Questionada pela reportagem da TRIBUNA DO NORTE sobre uma possível projeção para abertura de novos hospitais escolas no Rio Grande do Norte, a Rede Ebserh informou estar recebendo solicitações de adesão de hospitais em diversos locais do país e que todos os pleitos estão sendo avaliados.
“Quando o presidente da Ebserh Arthur Chioro esteve no Hospital Universitário Ana Bezerra, ele foi abordado por um grupo de acadêmicos de Medicina pedindo para que a gestão se sensibilize com a causa e abra mais hospitais universitários no estado, como no município de Caicó, que conta com curso de Medicina, mas não tem hospital para a prática médica. Hoje, esses estudantes precisam se deslocar para unidades, como o HUAB, a MEJC e o Huol. Todos os pleitos vem sendo analisados pela Ebserh e MEC, sobre a pertinência e viabilidade financeira”, disse a Rede Ebserh.
Femurn diz que edital é positivo
Se, por um lado, entidades médicas enxergam a iniciativa do Governo Federal com desconfiança, por outro, a Federação dos Municípios do Rio Grande do Norte (Femurn) avalia que o projeto tem potencial para promover a interiorização dos médicos no Estado. O presidente da entidade, Luciano Santos, também prefeito de Lagoa Nova, esclarece que as cidades do interior enfrentam muitos desafios para promover a permanência desses profissionais.

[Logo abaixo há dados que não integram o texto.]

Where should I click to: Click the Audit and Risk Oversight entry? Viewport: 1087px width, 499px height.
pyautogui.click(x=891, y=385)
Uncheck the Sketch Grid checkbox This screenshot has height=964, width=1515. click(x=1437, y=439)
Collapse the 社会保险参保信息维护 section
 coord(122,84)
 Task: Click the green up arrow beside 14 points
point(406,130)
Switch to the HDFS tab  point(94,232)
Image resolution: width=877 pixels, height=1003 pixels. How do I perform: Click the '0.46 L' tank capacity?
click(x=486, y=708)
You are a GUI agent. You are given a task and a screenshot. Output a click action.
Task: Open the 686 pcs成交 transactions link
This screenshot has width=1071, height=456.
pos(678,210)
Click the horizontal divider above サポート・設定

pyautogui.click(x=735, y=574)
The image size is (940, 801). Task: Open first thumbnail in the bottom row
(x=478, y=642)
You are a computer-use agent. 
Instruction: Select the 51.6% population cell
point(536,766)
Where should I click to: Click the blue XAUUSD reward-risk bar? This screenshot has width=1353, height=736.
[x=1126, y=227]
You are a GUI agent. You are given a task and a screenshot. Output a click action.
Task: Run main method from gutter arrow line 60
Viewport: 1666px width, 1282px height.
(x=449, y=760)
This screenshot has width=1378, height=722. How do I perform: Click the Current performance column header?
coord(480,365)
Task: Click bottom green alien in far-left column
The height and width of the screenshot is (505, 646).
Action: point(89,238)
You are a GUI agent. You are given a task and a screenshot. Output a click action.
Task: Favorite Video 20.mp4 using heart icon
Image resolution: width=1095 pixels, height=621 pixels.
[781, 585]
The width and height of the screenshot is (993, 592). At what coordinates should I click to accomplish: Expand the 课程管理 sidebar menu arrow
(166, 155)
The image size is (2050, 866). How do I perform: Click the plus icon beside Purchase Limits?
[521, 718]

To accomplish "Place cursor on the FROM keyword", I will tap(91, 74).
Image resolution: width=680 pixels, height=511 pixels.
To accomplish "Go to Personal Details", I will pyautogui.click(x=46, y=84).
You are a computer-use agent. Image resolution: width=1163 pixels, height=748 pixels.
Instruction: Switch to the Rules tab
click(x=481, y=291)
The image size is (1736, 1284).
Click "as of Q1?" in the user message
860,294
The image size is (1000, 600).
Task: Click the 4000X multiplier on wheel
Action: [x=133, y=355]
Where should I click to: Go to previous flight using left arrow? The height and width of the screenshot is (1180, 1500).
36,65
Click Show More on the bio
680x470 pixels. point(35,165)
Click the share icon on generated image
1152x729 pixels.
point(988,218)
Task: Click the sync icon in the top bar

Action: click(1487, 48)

Em Lagoa Nova, por exemplo, ele esclarece que neste ano já foram lançados dois editais de chamada de contratação de médicos por meio de processos seletivos. O problema é que mesmo assumindo os cargos na cidade, eles não demoram a sair quando surgem oportunidades mais próximas ou na capital. “O município de Lagoa Nova, assim como outros do interior, tem dificuldades para contratar médicos por conta da distância da cidade com os grandes centros. Isso realmente dificulta o acesso dos médicos a essas cidades”, complementa.
Por conta disso, afirma, a prefeitura recebeu a notícia do edital com positividade e algumas reuniões já vêm sendo realizadas com as demais cidades da 4º região de saúde para tratar da proposta do Governo Federal. Para a Femurn, mais precisamente, ele também confirma uma avaliação favorável e uma expectativa de continuidade do edital. “Nós enxergamos como um avanço e esperamos que os anseios dos municípios sejam atendidos com esse novo formato pela escassez desses profissionais e pela dificuldade para manter os médicos no quadro do municípios”, destaca.